◆ **TASK DETAILS**
From the records that follow, return exactly the lines beginning at the one that contains "Given: Open the" and ending at the one that contains "Task: Click the dashed separator line", pictures left out.

◆ **DATA SUPPLIED**
BEGIN

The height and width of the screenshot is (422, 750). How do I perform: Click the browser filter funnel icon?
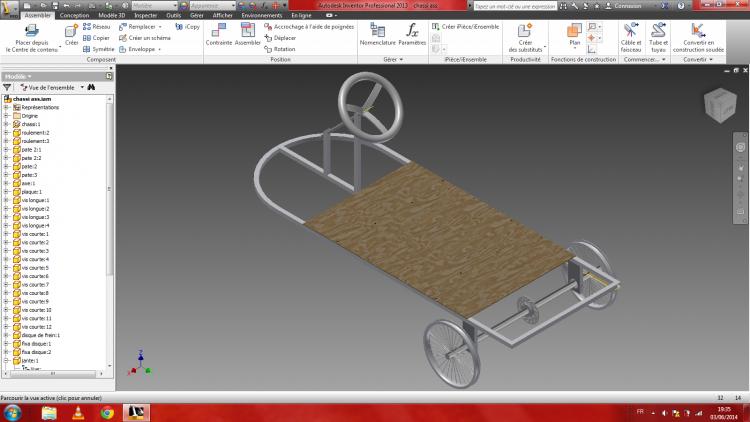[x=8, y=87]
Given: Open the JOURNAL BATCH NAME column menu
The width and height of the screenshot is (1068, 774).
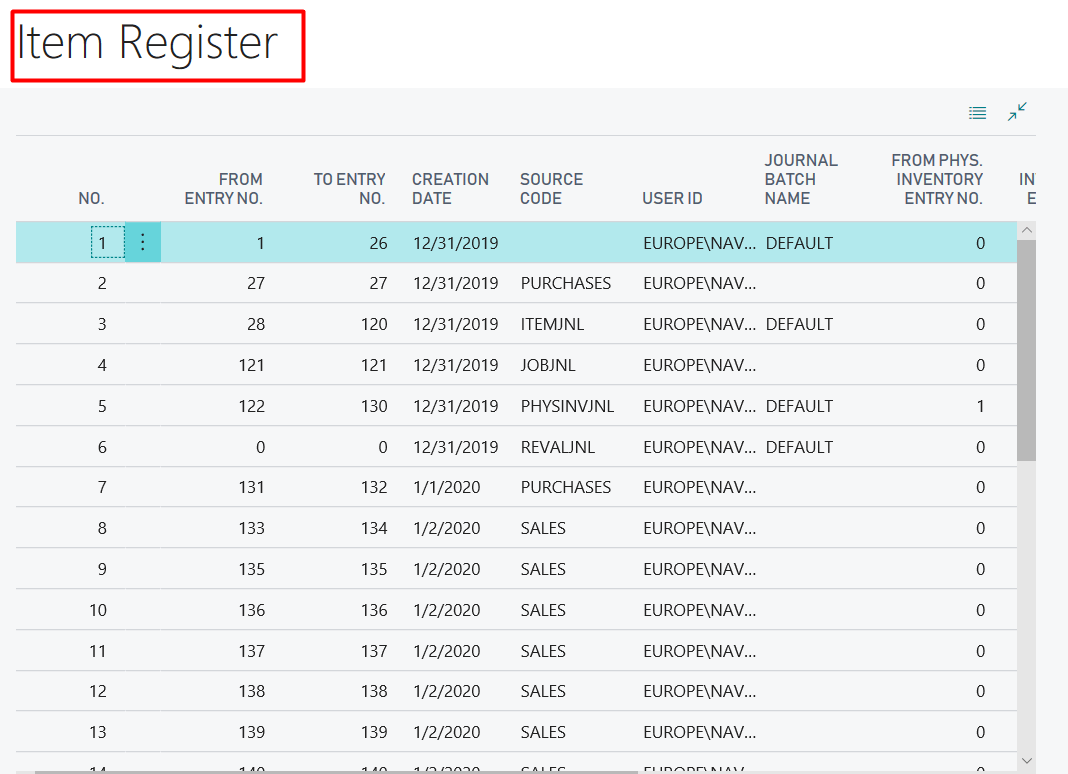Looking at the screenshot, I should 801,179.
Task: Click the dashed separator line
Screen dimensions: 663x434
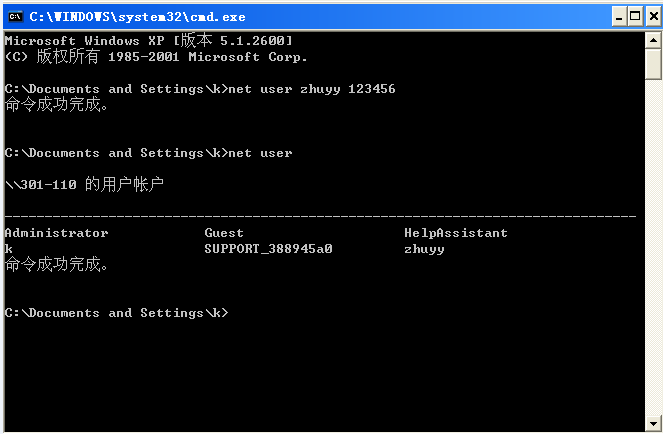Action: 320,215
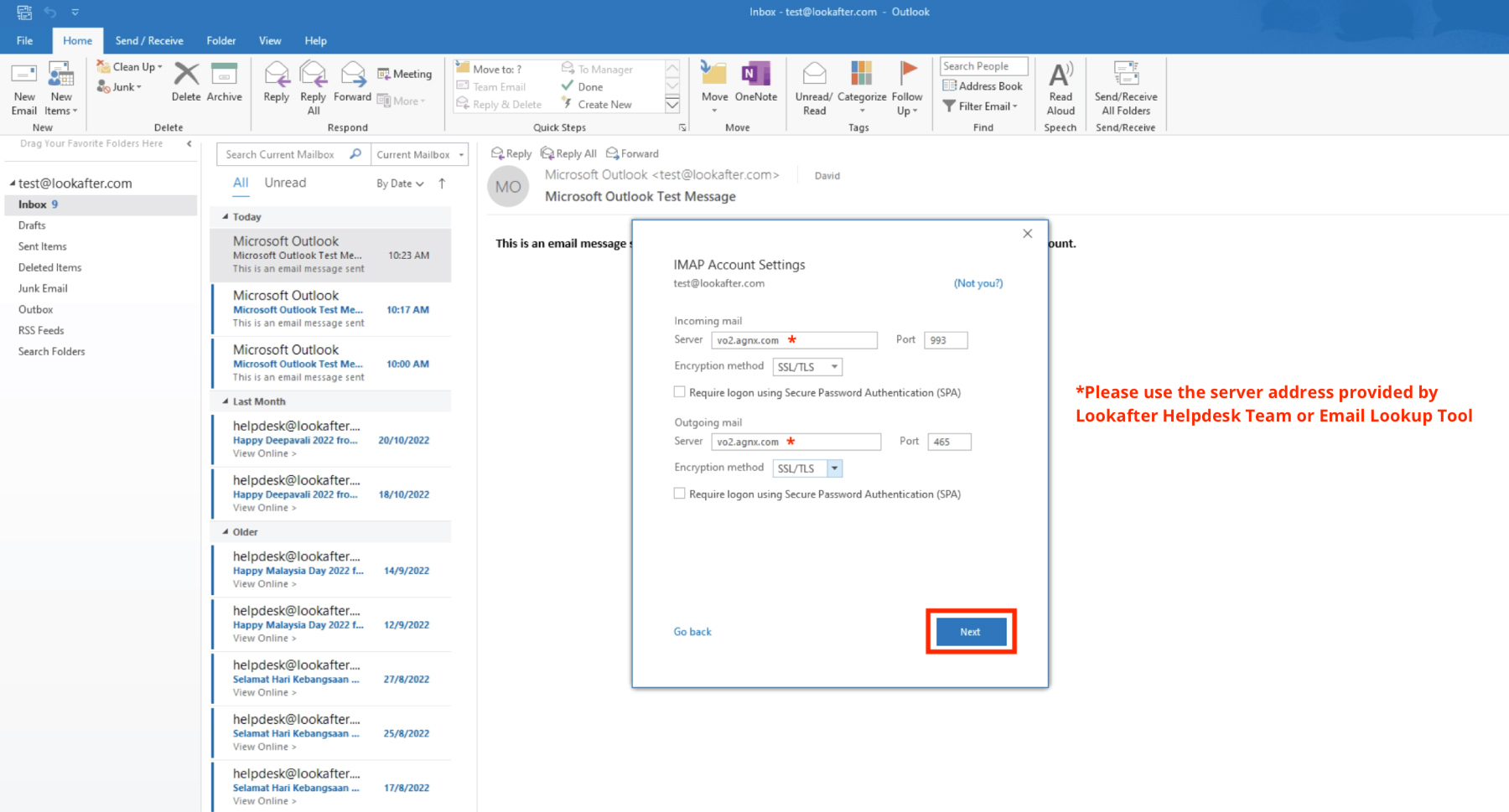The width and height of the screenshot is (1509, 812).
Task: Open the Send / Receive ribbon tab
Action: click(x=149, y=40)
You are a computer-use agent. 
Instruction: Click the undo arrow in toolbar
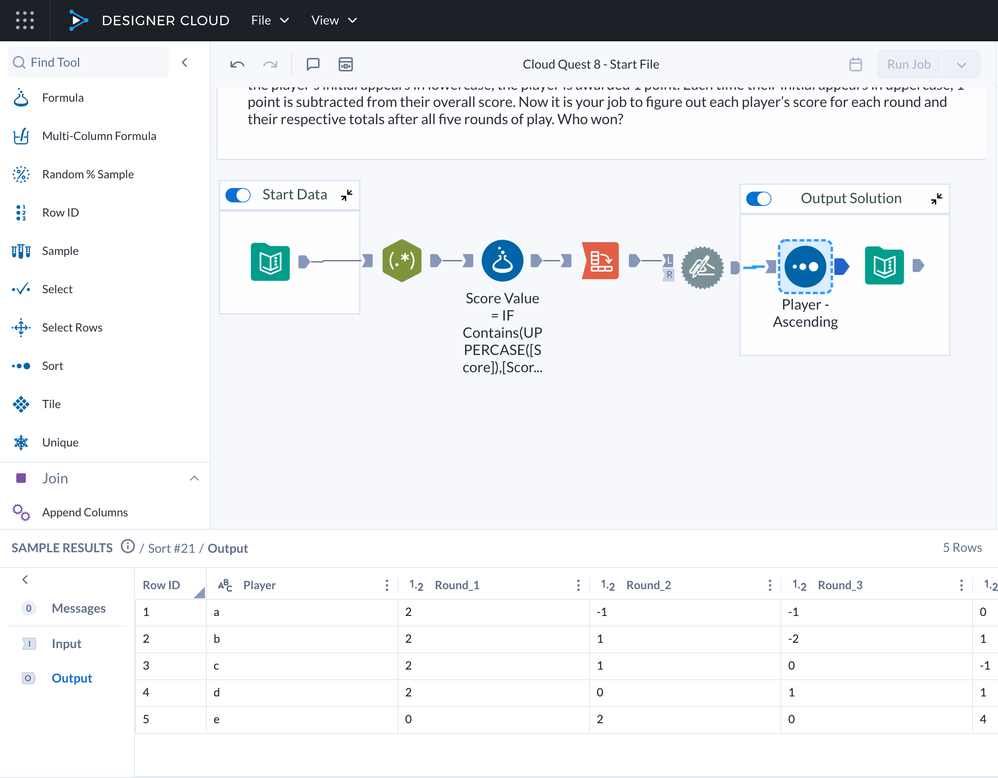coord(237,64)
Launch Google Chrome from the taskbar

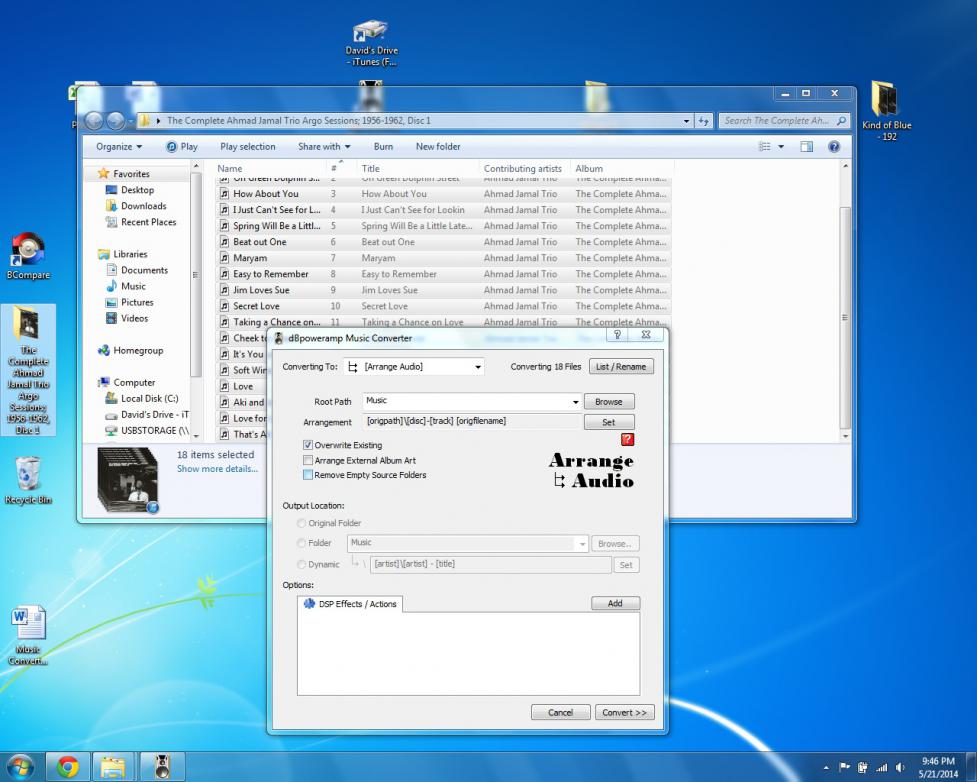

END
BEGIN

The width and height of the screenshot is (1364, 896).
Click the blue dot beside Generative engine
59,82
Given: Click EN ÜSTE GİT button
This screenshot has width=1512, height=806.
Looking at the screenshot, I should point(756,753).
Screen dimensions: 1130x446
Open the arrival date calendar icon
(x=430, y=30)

END
BEGIN

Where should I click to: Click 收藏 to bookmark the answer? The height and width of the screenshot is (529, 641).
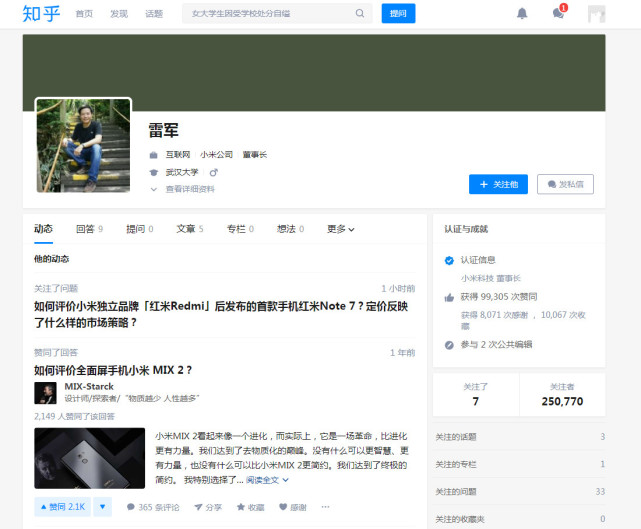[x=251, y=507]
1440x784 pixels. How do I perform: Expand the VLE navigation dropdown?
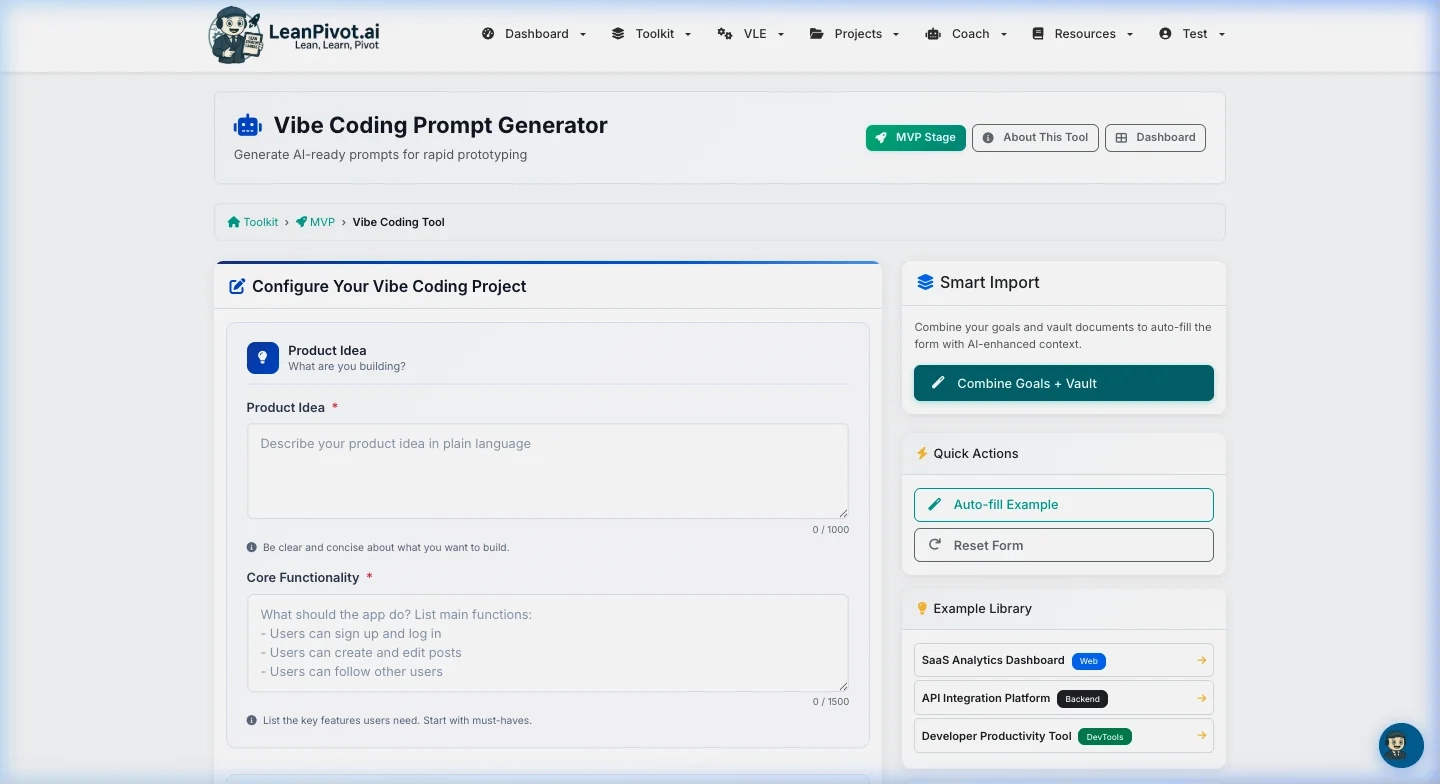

END

◆ **TASK SOLUTION**
Given: Open the JOURNAL BATCH NAME column menu
The width and height of the screenshot is (1068, 774).
Looking at the screenshot, I should 801,179.
Task: Click the dashed separator line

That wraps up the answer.